Accounting errors at Conti

Continental has been criticized by the German accounting panel (DPR) for its valuation of goodwill in its 2008 group report, reported Börsen-Zeitung on 13 October. The error announcement required by BaFin stated that the intrinsic value of the transaction or firm had not at the time been disclosed in its full amount. The ensuing depreciation test led to further write-offs of €876 million in the 2009 group report. In May 2009 the DPR had already begun an audit of the group report and final report, as well as of the group situation report and the situation report for the business year 2008.


Buffett builds up

Warren Buffett has built up his holding in Munich Re to 10.244%. As further stated on 19 October, the well-known US investor, while he wants to increase his holding in the world’s biggest reinsurer in coming months, is not seeking any influence. Buffet will in future too stay away from appointments to the administration (board and supervisory board) and from strategic questions. The investment was aimed solely at securing trading profits, not attaining strategic objectives.


Lex Commerzbank

By 2012 at latest, Commerzbank CEO Martin Blessing wants to repay the total of €18.2 billion the government granted the number 2 among German private credit institutions as a financial injection during the crisis. If the Bundestag adopts the Restructuring Act before it on 12 November, the Frankfurt bank could raise the necessary funds through a capital increase, bringing it a big step closer to repayment. The AGM had already agreed in May to build up the capital. Currently the Commerzbank’s share is floundering at around €6, so that a regular capital increase by the statutory regulated maximum of 50% of share capital, i.e. 590 million units, would raise only around €3.7 billion – far less than the €18.2 billion needed. The new act overturns the 50% rule for credit institutions that have to repay state aid. De facto that applies only to Commerzbank. The “Lex Commerzbank” is to be passed by the Bundesrat on 26 November and enter into force in early January 2011.
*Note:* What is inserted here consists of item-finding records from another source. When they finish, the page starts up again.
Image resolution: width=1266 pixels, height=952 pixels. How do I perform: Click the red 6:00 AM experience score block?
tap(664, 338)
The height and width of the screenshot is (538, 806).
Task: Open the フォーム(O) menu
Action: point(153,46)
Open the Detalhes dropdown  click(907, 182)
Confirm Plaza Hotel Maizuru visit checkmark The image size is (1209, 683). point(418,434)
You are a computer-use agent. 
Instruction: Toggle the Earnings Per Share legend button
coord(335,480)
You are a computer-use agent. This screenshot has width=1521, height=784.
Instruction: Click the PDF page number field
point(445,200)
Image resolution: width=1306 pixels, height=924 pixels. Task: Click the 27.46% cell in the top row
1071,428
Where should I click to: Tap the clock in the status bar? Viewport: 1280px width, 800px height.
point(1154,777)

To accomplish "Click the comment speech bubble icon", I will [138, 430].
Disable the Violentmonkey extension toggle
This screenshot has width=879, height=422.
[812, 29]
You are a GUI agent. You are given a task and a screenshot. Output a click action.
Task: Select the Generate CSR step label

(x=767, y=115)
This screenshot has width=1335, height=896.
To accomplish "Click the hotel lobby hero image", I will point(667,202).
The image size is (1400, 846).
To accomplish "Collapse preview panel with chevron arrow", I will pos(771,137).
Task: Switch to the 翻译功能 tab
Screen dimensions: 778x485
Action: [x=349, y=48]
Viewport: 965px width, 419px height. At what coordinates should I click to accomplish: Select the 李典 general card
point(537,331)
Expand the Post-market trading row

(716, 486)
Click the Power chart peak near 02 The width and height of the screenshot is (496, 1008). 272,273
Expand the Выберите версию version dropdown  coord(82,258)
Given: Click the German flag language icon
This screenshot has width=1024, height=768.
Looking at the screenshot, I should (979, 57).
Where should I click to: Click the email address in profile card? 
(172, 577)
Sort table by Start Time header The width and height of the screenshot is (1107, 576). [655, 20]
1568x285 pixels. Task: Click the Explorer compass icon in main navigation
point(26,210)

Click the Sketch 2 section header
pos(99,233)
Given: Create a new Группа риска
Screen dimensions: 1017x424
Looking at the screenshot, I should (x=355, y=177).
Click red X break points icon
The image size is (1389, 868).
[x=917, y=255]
Bidding war at Demag Cranes

Demag Cranes would stay independent and expand into emerging economies on its own forces, said Aloysius Rauen, CEO of Düsseldorf crane maker Demag Cranes, to repel the advances by Finnish competitor Konecranes. In September the Finns had already presented the Demag management with a plan for a possible merger of the two cranemakers. Rauen thereupon indicated that talks with interested parties were not in the interest of the company or its stakeholders. He turned down an invitation to Finland in October. Instead, Rauen went on a road show to advocate independence for his company. In parallel, US building-equipment maker Terex also indicated an interest in the Düsseldorf company. The takeover rumors drove the Demag share prize up by over 50% to upwards of €36 per share.


Cheap bid for Postbank

Deutsche Bank had barely completed a record capital increase by €10.2 billion when as Germany’s biggest private bank it made Deutsche Postbank shareholders a takeover bid. €25 per share, the legal minimum, is what Deutsche Bank CEO Josef Ackermann is still offering free shareholders of the Bonn bank until 24 November. The independent shareholders hold some 31% of the Postbank securitites, and Deutsche Bank around 29.95%. Before the end of this year Ackermann wants to consolidate Postbank, which means taking the 50% hurdle. But resistance is growing among the shareholder defence organizations. By contract, Deutsche Bank has to take over a Postbank share block of 27.4% in 2012 and pay €45 per share for it. European shareholder association Deminor wants to bring in the Federal Institute for financial services oversight (BaFin), and is, along with German investment company Effecten-Spiegel, threatening a lawsuit against the low offer. German investor protectors expect an improvement in the bid and are advising their members to wait.


Puma stumbles in Greece

Actually, the figures for the current year were encouraging. Yet sports-goods maker Puma nonetheless had to mix some bitterness in with the figures for the future. The management and the partners in the joint venture Puma Hellas S.A. (Puma share 70%), the Glou brothers, have systematically misappropriated money and defrauded over the years; this was the finding of initial special investigations by auditors. Now the balance sheets for earlier years must be adjusted and a total of €115 million in special write-offs before tax be made. In 2010 alone, the cost of the scandal will amount to €30 million. The figures for 2009 will have to be corrected. In the meantime, a new management had been put in place for Greece. Civil and criminal claims against the minority partners and the former management were being looked into.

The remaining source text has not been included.